Pittsburgh is one of the most contentious and competitive health insurance markets in the country that is dominated by both a longstanding insurance monopoly, Highmark and a highly consolidated provider market. The University of Pittsburgh Medical Center (UPMC), the largest of these providers, has recently tried to use this market power to negotiate higher rates with Highmark and drive consumers to its insurance product, the UPMC Health Plan, by eliminating in-network access to UPMC physicians for many Highmark customers, translating into greater costs for Highmark patients seeking care at UPMC.

Similarly, in the New York metro area, with so many large hospital centers within close proximity to each other and some hospitals losing money, hospitals are negotiating higher reimbursement charges from insurers that some are choosing to drop coverage for certain providers and create a smaller more limited network of providers in order to save money.

As the situations in these local markets play out, states have stepped in to mitigate the effects of consolidation on customer’s physician access.

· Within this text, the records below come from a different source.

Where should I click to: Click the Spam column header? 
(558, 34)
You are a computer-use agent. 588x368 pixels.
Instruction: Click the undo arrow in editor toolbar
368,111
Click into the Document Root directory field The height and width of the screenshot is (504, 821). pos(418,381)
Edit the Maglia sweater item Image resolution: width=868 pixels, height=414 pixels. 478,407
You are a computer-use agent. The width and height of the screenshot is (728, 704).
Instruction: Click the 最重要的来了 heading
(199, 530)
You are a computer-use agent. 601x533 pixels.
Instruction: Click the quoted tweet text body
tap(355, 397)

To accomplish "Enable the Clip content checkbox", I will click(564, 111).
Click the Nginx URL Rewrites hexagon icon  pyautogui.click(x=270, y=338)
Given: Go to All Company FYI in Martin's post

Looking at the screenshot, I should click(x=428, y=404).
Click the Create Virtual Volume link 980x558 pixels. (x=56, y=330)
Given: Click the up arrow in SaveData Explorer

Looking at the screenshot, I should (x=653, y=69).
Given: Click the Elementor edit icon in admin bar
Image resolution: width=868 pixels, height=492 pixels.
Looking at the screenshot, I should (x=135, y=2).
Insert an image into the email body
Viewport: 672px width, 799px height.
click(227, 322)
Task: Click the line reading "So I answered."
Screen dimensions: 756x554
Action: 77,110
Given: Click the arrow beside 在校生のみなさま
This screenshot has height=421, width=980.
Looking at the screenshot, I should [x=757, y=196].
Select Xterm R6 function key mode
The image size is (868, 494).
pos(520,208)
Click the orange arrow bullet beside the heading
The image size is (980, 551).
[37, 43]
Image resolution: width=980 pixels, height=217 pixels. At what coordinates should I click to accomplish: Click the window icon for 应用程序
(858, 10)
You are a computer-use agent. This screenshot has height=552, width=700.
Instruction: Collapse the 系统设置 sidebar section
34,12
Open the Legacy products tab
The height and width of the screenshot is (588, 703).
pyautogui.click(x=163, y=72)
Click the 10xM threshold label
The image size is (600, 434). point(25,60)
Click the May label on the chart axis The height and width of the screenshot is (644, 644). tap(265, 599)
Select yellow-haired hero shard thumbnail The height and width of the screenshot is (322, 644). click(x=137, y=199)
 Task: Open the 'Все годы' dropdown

While there are now signs that remaining Highmark customers may see some relief, the battle between Highmark, a large insurance company with an integrated hospital system, and UPMC, a large hospital system with an integrated health plan, is not over. Pennsylvania state officials have worked to allow UPMC patients to seek continuity of care for the 2015 year without having to pay out of network rates as long as the patient sought care from that provider at least once in the prior year. But mediation to formally resolve the dispute between the UPMC and Highmark are ongoing.

In New York, the state legislature passed a new law, effective April 1, 2015, to ensure that all insurers 1) have adequate networks to support all necessary medical care and 2) provide full disclosure of which providers are in network as well as the payment rate for any out-of-network services that are received. The law is aimed to ensure payment for any care received in an emergency and for medically necessary care when there is no adequate provider in network to treat that patient, such as the absence of a cardiologist to treat a patient with heart disease.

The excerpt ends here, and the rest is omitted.